STED Imaging the Dynamics of Lysosomes by Dually Fluorogenic Si‐Rhodamine

Super‐resolution microscopy (SRM) imaging of the finite subcellular structures and subtle bioactivities inside organelles delivers abundant cellular information with high fidelity to unravel the intricate biological processes. An ideal fluorescent probe with precise control of fluorescence is critical in SRM technique like stimulated emission depletion (STED). Si‐rhodamine was decorated with both targeting group and H+‐receptor, affording the dually fluorogenic Si‐rhodamine in which the NIR fluorescence was efficiently controlled by the coalescent of spirolactone‐zwitterion equilibrium and PeT mechanism. The dually fluorogenic characters of the probe offer a perfect mutual enhancement in sensitivity, specificity and spatial resolution. Strong fluorescence only released in the existence of targeting protein at acidic lysosomal pH, ensured precisely tracking the dynamic of lysosomal structure and pH in living cells by STED. Finite subcellular structures and subtle bioactivities in the living cells are essential to understand biological processes.
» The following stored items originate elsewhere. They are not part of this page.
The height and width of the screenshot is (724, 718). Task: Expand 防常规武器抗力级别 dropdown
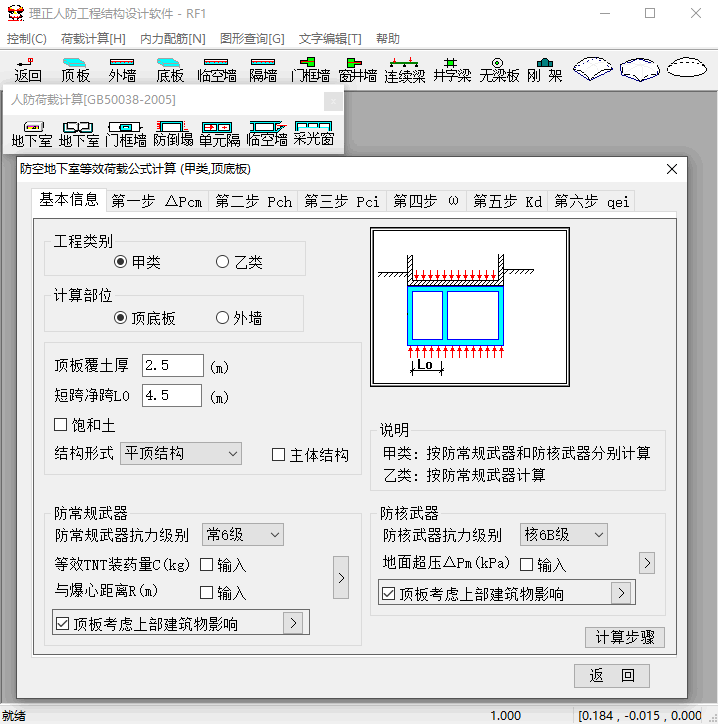(x=243, y=535)
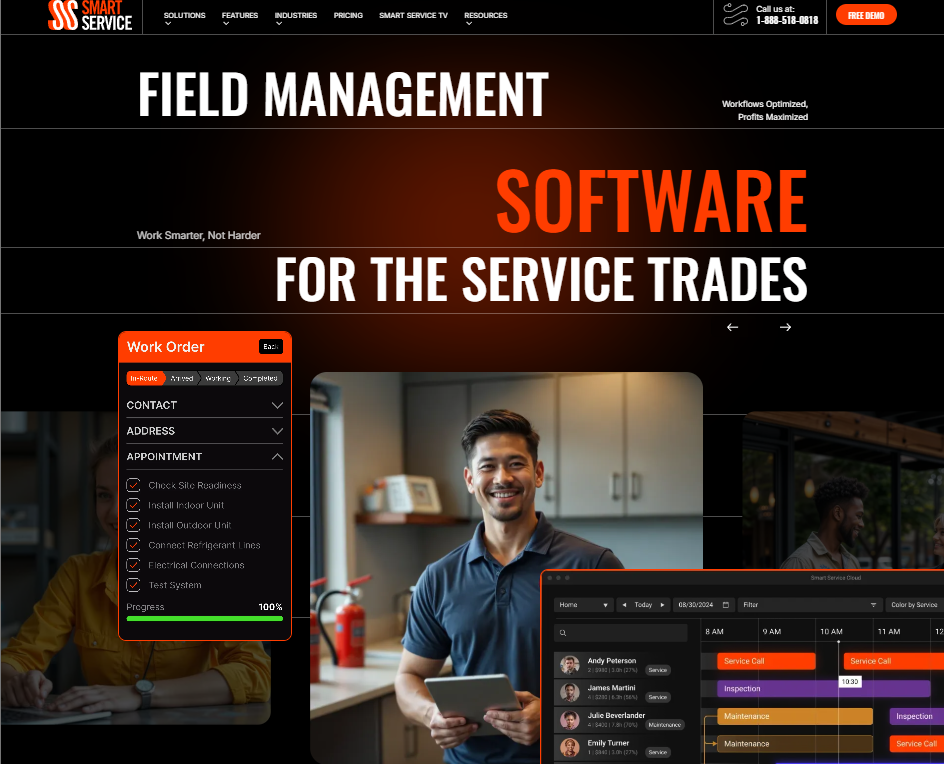This screenshot has height=764, width=944.
Task: Click the forward arrow right of Today
Action: [662, 604]
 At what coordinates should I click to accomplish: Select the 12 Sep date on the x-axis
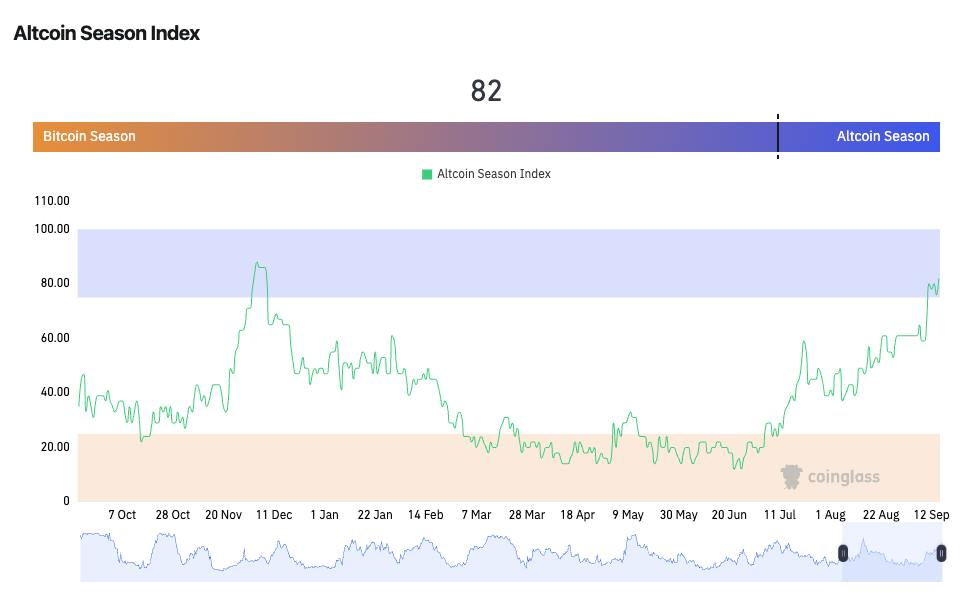(932, 515)

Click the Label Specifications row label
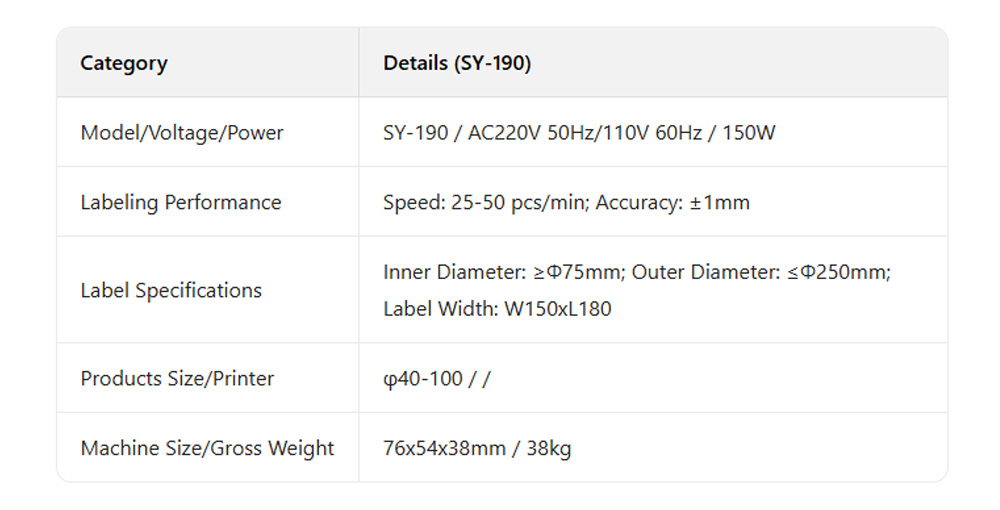tap(171, 290)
Super‐resolution microscopy (SRM) is a powerful tool to visualize cellular structures and bioactivities at the nanometer scale. However, synthesizing elaborate probes with outstanding photostability, accurate positioning, reliable selectivity, high brightness is extremely intricate and challenging, especially for SRM bioimaging. In this newly developed probe, strong fluorescence was only realised in the existence of targeting protein at acidic lysosomal pH, ensuring reliable tracking of the dynamics of lysosomal structure and pH in living cells by STED.